◆ **Travail à faire**
1 - D'après la tribune sur Tounkara, à quelle fonction Mamadou Sy Tounkara a-t-il été nommé ?
2 - Résumez plus brièvement le paragraphe de la tribune sur Tounkara qui commence par « En essayant d'y réfléchir ».
3 - Poursuivez la tribune sur la nomination de Tounkara après sa dernière phrase.

◆ **Texte fourni**
══════
Tounkara, qu'est-ce qui a changé ?

TRIBUNE LIBRE
Dimanche 6 Janvier 2019


Par Bossé Ndoye

La nomination de Mamadou Sy Tounkara en tant que conseiller spécial du Président de la République du Sénégal, à moins de deux mois de l’élection présidentielle, en a étonné plus d’un. L’information a tellement paru invraisemblable qu’il a fallu parcourir les sites Internet pour en avoir le cœur net. Mais le silence de la présidence et celui de l’animateur de l’émission Xel ak Xol ont fini par convaincre les sceptiques. Dès lors une seule question taraude les esprits : «qu’est-ce qui a changé dans la relation qu’entretenaient ces derniers» ?
En essayant d’y réfléchir, le combat politique de Cheikh Anta Diop m’est revenu en mémoire. Qui saurait oublier les nombreux postes importants et avantages qui lui avaient été proposés de son vivant? Le natif de Céytu restait cependant toujours droit dans ses bottes et ses convictions. Il les déclinait sans hésiter pour éviter de tomber dans quelque compromission avec le gouvernement de Senghor tant et aussi longtemps que ce qu’il lui reprochait n’avait pas changé. Si l’enseignement de ses œuvres dans nos écoles est très réclamé, il ne faudrait pas moins insister sur son comportement.
══════
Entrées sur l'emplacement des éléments
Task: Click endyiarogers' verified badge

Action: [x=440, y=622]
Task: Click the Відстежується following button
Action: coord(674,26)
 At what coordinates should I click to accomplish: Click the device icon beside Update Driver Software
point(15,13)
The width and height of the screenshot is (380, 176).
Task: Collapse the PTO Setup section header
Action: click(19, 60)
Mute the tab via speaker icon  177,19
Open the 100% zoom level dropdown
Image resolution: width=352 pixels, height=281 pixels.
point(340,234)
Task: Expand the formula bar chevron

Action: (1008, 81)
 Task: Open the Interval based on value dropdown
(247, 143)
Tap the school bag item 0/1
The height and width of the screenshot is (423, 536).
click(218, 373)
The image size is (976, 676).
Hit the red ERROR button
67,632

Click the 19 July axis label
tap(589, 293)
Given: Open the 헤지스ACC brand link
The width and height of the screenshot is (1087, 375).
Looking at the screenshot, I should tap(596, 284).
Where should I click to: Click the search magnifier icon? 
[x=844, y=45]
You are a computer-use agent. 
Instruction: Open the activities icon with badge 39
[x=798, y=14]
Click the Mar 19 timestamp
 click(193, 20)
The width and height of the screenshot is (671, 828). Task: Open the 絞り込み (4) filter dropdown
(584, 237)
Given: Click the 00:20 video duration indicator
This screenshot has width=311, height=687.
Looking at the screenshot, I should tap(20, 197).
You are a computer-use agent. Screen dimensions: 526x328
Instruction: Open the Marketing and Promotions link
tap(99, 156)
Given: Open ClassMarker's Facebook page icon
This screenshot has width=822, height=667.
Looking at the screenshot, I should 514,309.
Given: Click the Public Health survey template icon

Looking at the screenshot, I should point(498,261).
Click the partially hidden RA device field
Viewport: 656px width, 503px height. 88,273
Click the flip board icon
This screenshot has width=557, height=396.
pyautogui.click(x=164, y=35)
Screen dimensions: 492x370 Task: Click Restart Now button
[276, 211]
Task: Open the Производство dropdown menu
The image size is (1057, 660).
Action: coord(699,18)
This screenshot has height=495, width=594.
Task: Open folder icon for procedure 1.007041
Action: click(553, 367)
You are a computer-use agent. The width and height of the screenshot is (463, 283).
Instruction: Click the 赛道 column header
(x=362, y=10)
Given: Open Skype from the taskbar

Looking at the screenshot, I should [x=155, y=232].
══════
◆ **Exercices corrigés**
1 - Conseiller spécial du Président de la République du Sénégal.

2 - Cette réflexion rappelle le combat politique de Cheikh Anta Diop. De son vivant, ce natif de Céytu a refusé sans hésiter de nombreux postes importants et avantages. Il évitait ainsi toute compromission avec le gouvernement de Senghor tant que ce qu'il lui reprochait n'avait pas changé. On réclame l'enseignement de ses œuvres à l'école, mais il faudrait aussi insister sur son comportement.

3 -
En ces moments où les individus versent dans le reniement facile, avalent leurs vomissures, pour se mettre au banquet du pouvoir, jamais le pays n’a eu autant besoin d’avoir des références qui inspirent son peuple. Surtout pendant cette période où la transhumance et le wax-waxeet sont devenus fréquents et banalisés. Pour ce qui est de la nomination de Tounkara, bien que lui seul puisse donner les raisons ayant motivé son choix, nous sommes en droit de nous poser certaines questions. D’autant qu’il a été, ces dernières années, très critique vis-à-vis du gouvernement en place. Qui plus est, les pratiques pour lesquelles il était souvent en porte-à-faux avec lui n’ont guère changé. Dans ses critiques habituelles, il allait jusqu’à corriger certaines « fautes » de grammaire ou de syntaxe – réelles ou supposées – dans le discours présidentiel, fussent-elles vénielles. Son souci de faire bouger les choses l’avait même poussé à se présenter aux dernières élections législatives.
Dès lors, son ralliement au gouvernement – si c’est avéré – me rend encore plus méfiant de ceux que l’on a souvent présentés comme des clercs dans le pays- pour reprendre le mot de Julien Benda. Les discours d’opposant d’Abdou Latif Coulibaly, celui d’Ismaila Madior Fall et de Souleymane Jules Diop entre autres sont encore frais dans nos mémoires. Pourtant depuis qu’ils sont du côté du pouvoir, ils se taisent sur nombre de choses qu’ils étaient prompts à dénoncer avant leur nomination. Sera-ce le cas pour Tounkara ? L’avenir nous le dira. Ce qui est sûr c’est qu’un ministre ou autre proche collaborateur du président « ça ferme sa gueule ou ça démissionne ».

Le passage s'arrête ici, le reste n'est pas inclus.